Tuesday, 18 July 2017
Massacre of Muslims: A town still in denial
Once every year, the Mothers of Srebrenica host a ceremony to remember their fathers, sons, husbands and brothers who were hunted down and systematically murdered by Serbian forces on 11 July 1995. They were killed because they were Muslim.
This intensely moving event is held in the Potocari cemetery, where some of the 8,000 victims whose bodies have been found are buried. Many more are thought to remain undiscovered in the surrounding mountains.
The graveyard is opposite the United Nations base which was fatally abandoned by Dutch peacekeepers, a decision which gave the green light for the Srebenica genocide to take place.
Usually the mayor of Srebenica plays a major role in organising the ceremony. Not this year. Camil Durakovic, President of the Organising Committee and himself a former mayor, told us that "the mayor was not invited because he denies the genocide".
Munira Subasic, president of the Mothers of Srebrenica, told us that "anybody who denies genocide is not welcome in the memorial centre".
Subasic, 67, lost her son Nermin and husband Hilmo in the genocide. She said: "In a town where genocide was committed, having a genocide denier as a mayor is unacceptable."
Her organisation speaks for an estimated 6,000 women who lost loved ones on 11 July 1995.
The denial of genocide
How can it be that Srebenica has elected a genocide denier just two decades after the deliberate, cold-blooded massacre of more than 8,000 Muslims in this once sleepy Bosnian town?
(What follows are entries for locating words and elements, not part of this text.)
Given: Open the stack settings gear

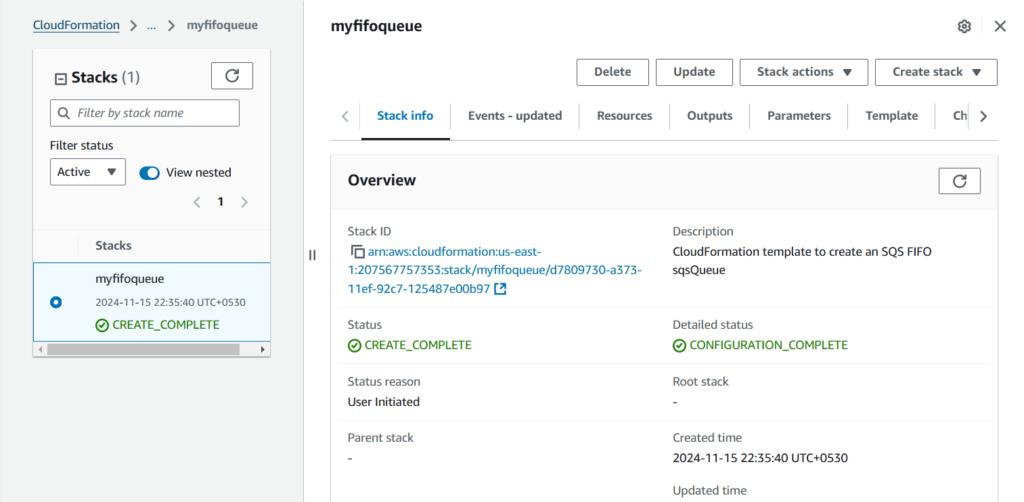Looking at the screenshot, I should 964,27.
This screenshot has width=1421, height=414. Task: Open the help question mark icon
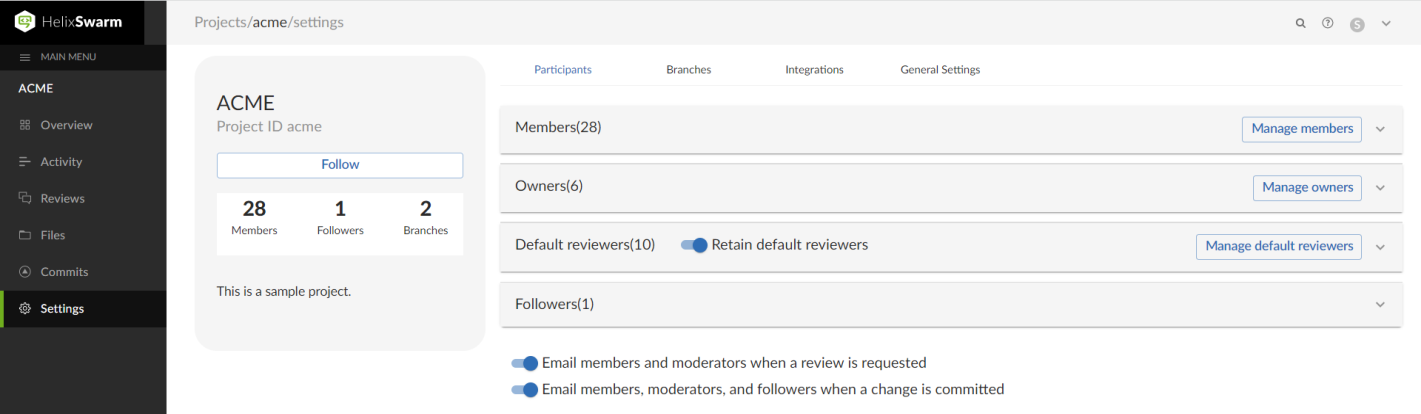pos(1328,23)
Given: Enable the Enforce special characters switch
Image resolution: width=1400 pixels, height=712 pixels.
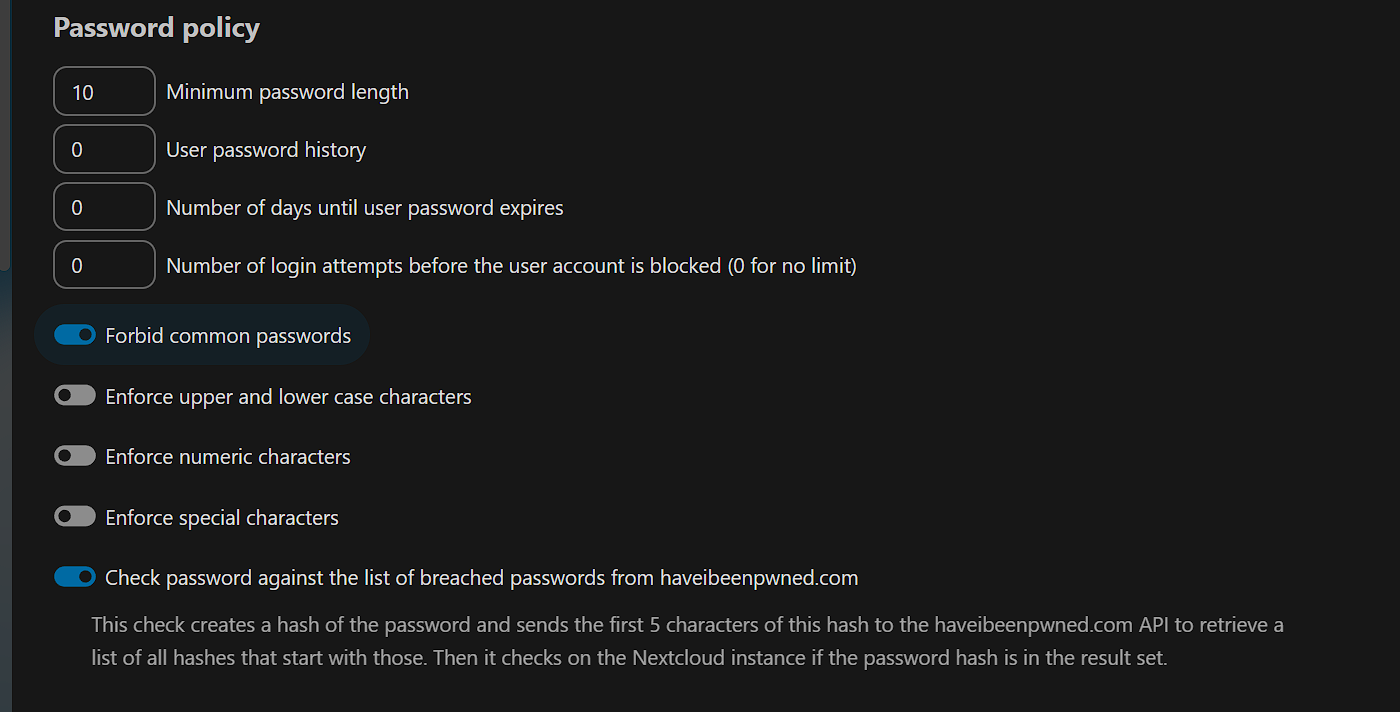Looking at the screenshot, I should pos(75,518).
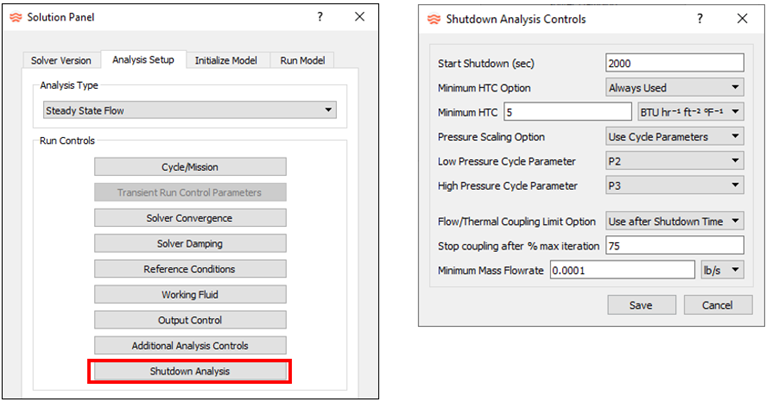Expand the Minimum HTC Option dropdown
The width and height of the screenshot is (767, 402).
click(675, 88)
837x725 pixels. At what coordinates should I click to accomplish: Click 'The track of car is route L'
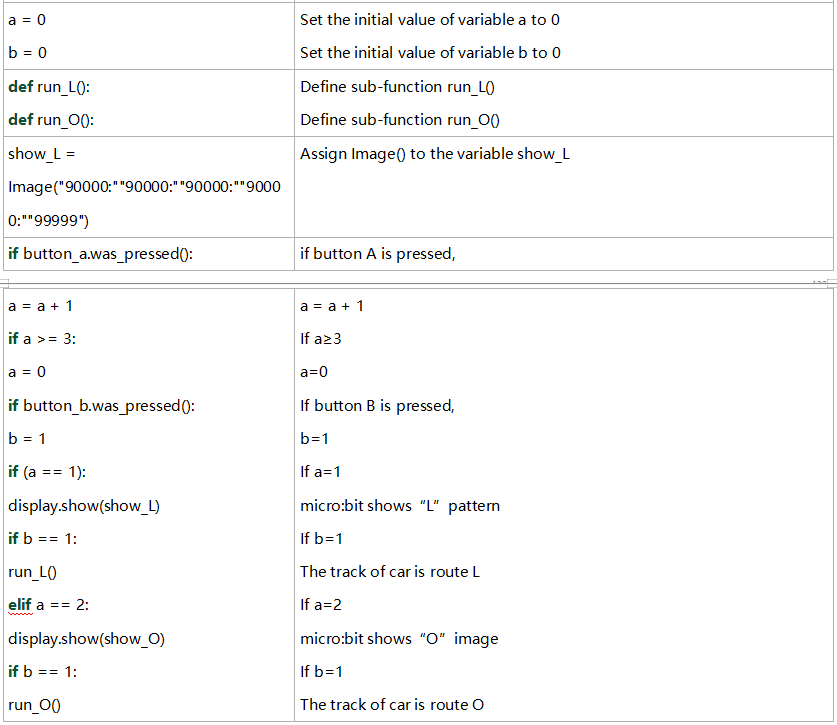tap(390, 572)
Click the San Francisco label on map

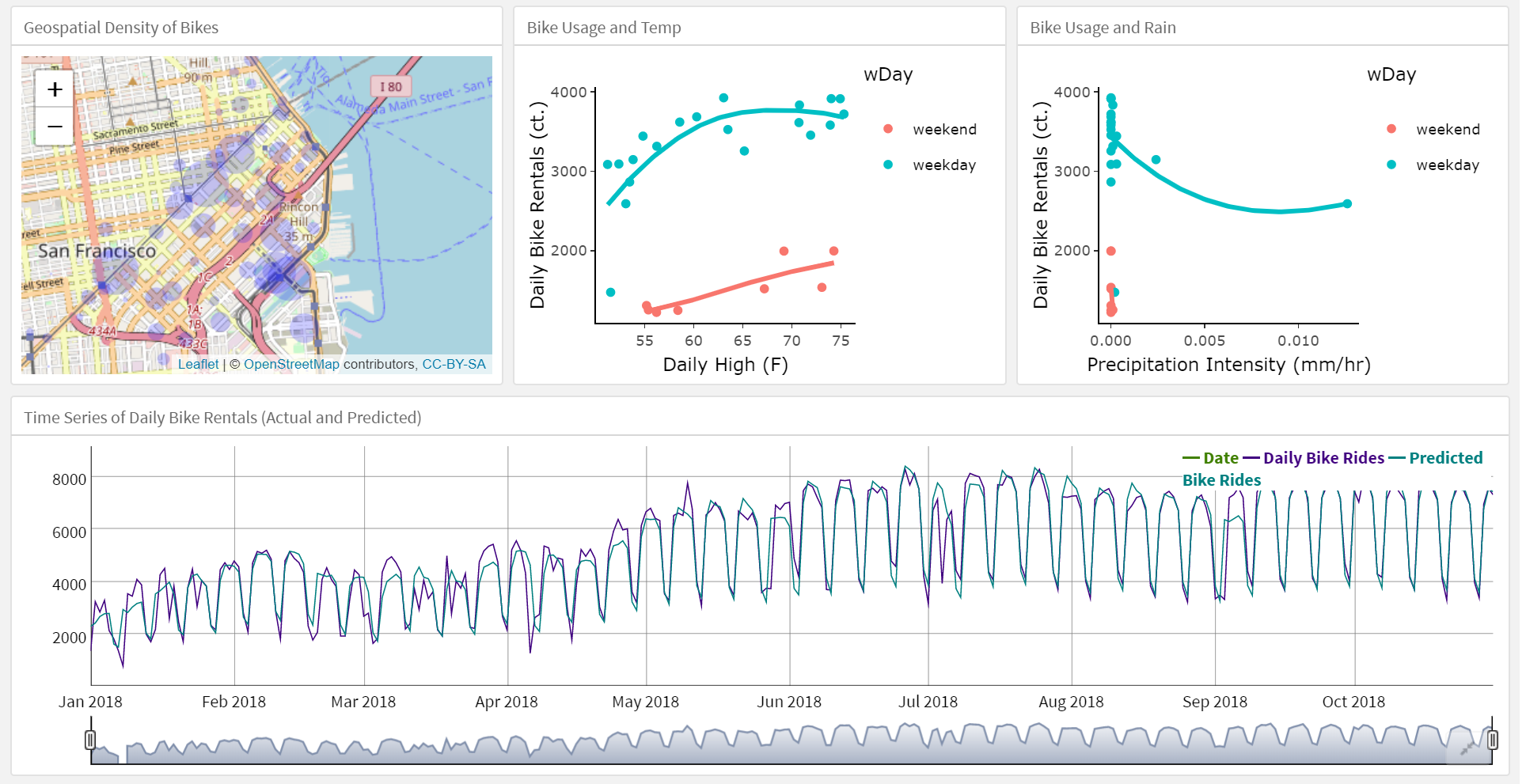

It is as if Buchenwald or Belsen had elected a Holocaust denier as mayor in the aftermath of World War Two.
The answer is grim. The massacre of Bosnian Muslims (so-called “Bosniaks”) in 1995 worked only too well.
Srebrenica is located in the Bosnian Republika Srpska, hard by the border with neighbouring Serbia. The Serbs ethnically cleansed the area – today a largely autonomous Serb majority statelet within Bosnia - during the civil war, and Bosnian Muslims who return have not been made welcome.
Most of the town's former Muslim residents are either dead or have emigrated. Srebrenica is now controlled by Bosnian Serbs, many of whom refuse to accept that a genocide took place.
Nedzad Avdic, a survivor of the genocide, told us: "Our first child is starting at the local school. They are being taught that the genocide never happened.
“You turn on the TV and it is like the war never ended."